Let’s say you see a request to restore a database backup to an Azure Managed Instance. You do this task and then a few days later the team that asked for the restore says they are having problems connecting to the newly restored backup.
You open SSMS and the database doesn’t show up in Object Explorer. You find the database exists by querying sys.databases; but, why doesn’t it show up in Object Explorer? This is weird but no worries. You attempt to connect to the database with “USE” but get the following error:
Msg 40863, Level 14, State 2, Line 1
Connections to this database are no longer allowed.
This is crazy! What now? Open at ticket with MSFT? This seemed the only choice and what was the root cause? Apparently in Azure Managed Instances, Microsoft will check databases for corruption and will take the database offline if detected.
When in this special offline state there’s no way to access the database and Microsoft must be contacted. You can’t set the DB in recovery mode or change it to ONLINE. Microsoft does “contact” someone to notify that the database was taken offline due to corruption but if you work at a larger company this notification may never reach the right people.
Once the database is back online, it would seem you have a limited time to troubleshoot because the same corruption check will disable the database when it runs again.
To make things worse there are limited options to fix the database.
- You can run CHECKDB in a Managed Instance but they do not allow SINGLE_USER mode, which means you cannot use the REPAIR option with CHECKDB. Ideally you would want to fix the corruption you find but in this scenario CHECKDB would either take too long and the database would offline itself or it would fail due to lack of resources; so, I couldn’t even find out what the corruption was as suspect_pages had no rows.
- You can’t restore with REPLACE because this isn’t allowed.
- Drop existing database? Probably not. In this case there was a process stuck because the tail of the log backup was failing and the the database couldn’t be dropped. This had to be fixed in the background by Microsoft.
It’s 2020, is DBCC CHECKDB relevant? For migrations absolutely! Imagine going into prod for 3 days and then not being able to use those 3 days of data. Luckily this was a test database. Over the years I’ve seen many clients that say “We can’t do CHECKDB because it won’t complete or the database is too big”. Keep in mind you can run CHECK ALLOC, CHECKTABLE, & CHECKCATALOG individually.
What did we learn today?
- ALWAYS run CHECKDB as a premigration step.
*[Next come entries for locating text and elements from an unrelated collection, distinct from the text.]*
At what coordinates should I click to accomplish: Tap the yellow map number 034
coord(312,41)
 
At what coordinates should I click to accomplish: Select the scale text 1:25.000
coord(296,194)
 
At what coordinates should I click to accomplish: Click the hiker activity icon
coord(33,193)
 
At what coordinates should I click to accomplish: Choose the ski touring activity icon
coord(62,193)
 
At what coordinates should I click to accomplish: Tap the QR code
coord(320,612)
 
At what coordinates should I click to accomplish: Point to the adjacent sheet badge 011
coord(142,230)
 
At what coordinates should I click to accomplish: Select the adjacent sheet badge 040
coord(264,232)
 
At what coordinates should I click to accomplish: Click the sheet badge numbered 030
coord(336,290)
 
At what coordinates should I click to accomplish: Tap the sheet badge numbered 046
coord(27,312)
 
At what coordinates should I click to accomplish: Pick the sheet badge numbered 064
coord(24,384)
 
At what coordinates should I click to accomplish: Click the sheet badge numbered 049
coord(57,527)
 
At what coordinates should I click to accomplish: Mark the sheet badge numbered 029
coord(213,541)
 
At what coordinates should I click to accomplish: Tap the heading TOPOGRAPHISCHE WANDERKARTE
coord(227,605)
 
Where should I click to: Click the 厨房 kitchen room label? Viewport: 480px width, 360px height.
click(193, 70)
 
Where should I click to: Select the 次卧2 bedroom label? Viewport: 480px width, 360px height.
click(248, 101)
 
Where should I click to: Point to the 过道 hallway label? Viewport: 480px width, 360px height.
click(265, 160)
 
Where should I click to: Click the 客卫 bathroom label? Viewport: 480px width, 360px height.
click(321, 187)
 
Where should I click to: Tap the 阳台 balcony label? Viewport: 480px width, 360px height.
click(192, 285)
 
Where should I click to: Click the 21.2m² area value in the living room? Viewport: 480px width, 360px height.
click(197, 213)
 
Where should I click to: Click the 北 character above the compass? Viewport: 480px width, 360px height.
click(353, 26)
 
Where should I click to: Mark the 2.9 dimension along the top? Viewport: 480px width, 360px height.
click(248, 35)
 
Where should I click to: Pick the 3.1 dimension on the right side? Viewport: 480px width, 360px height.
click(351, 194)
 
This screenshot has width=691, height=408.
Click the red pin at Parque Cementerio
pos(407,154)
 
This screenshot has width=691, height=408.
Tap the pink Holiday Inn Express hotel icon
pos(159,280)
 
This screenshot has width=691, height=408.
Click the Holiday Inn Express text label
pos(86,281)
If you’re given a backup restore it and run CHECKDB.
- PaaS database solutions can be painful in some scenarios because you’ve given up control over some management tasks (easier isn’t always better).
- You can run CHECKDB in a Managed Instance but you can’t use the repair.
- CHECKDB can be too resource intensive so run CHECKALLOC, CHECKCATALOG, and CHECKTABLE independently on a daily basis.
- Microsoft runs corruption checks in the background with your backups (This doesn’t mean CHECKDB isn’t needed. You should still be doing your DBA 101 tasks.)
Side note: Availability Groups offer “Automatic Page Repair” which could be helpful if this had occurred in Azure or was in place where-ever this db backup came from.